### Data records

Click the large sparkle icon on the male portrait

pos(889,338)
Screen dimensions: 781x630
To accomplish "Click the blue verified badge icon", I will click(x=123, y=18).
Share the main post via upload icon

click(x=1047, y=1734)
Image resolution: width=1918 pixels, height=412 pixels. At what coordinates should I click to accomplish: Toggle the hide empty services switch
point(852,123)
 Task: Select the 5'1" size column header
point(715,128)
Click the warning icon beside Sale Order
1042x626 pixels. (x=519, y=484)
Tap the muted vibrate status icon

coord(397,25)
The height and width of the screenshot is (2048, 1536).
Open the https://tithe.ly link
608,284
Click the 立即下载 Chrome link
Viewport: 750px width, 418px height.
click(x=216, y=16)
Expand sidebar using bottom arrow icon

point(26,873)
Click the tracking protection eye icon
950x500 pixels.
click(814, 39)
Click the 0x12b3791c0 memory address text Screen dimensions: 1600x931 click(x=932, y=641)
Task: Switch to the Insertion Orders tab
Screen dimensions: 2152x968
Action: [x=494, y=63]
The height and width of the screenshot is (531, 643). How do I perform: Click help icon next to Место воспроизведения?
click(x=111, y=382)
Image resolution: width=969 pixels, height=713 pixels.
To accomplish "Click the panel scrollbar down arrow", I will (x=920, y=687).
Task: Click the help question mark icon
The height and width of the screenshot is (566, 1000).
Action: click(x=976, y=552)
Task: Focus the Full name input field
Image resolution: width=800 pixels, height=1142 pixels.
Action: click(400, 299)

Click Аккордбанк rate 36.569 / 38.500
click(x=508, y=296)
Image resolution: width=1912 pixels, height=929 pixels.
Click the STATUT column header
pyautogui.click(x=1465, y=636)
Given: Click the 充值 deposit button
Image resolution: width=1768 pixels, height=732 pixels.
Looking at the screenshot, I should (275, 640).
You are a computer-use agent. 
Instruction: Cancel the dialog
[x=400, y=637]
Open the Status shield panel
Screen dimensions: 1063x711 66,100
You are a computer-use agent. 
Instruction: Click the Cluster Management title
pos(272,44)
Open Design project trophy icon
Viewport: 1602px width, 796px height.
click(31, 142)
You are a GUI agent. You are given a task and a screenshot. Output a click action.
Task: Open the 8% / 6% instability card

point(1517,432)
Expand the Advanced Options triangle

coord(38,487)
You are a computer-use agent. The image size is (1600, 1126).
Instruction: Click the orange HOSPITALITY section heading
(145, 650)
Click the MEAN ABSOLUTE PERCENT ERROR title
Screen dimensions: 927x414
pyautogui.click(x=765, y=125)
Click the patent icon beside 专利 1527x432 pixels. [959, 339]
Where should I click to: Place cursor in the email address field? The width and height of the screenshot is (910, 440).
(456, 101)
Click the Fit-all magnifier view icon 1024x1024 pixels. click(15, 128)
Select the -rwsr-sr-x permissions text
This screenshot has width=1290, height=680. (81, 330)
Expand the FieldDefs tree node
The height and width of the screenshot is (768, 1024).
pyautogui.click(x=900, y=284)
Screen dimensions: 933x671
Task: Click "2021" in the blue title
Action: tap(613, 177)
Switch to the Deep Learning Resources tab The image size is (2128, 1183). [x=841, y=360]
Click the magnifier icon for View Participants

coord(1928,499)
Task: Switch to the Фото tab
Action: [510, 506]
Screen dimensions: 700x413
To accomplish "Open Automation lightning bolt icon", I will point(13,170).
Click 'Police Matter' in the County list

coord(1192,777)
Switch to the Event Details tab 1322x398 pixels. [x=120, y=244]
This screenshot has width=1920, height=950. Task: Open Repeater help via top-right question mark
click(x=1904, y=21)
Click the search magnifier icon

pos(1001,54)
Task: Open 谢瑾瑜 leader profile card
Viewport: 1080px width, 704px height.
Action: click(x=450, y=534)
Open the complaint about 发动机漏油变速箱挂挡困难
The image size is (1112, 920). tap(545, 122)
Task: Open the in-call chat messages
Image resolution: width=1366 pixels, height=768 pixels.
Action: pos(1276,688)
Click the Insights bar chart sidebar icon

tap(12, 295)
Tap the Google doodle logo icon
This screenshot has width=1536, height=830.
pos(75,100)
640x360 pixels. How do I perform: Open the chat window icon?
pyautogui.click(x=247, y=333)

######

◆ Problem details
If a line in the data contains the string "agent", copy it.

◆ Task answer
You are a computer-use agent. 
You are a computer-use agent. 
You are a GUI agent. You are given a task and a screenshot. Output a click action.
You are a computer-use agent. The image size is (1600, 1126).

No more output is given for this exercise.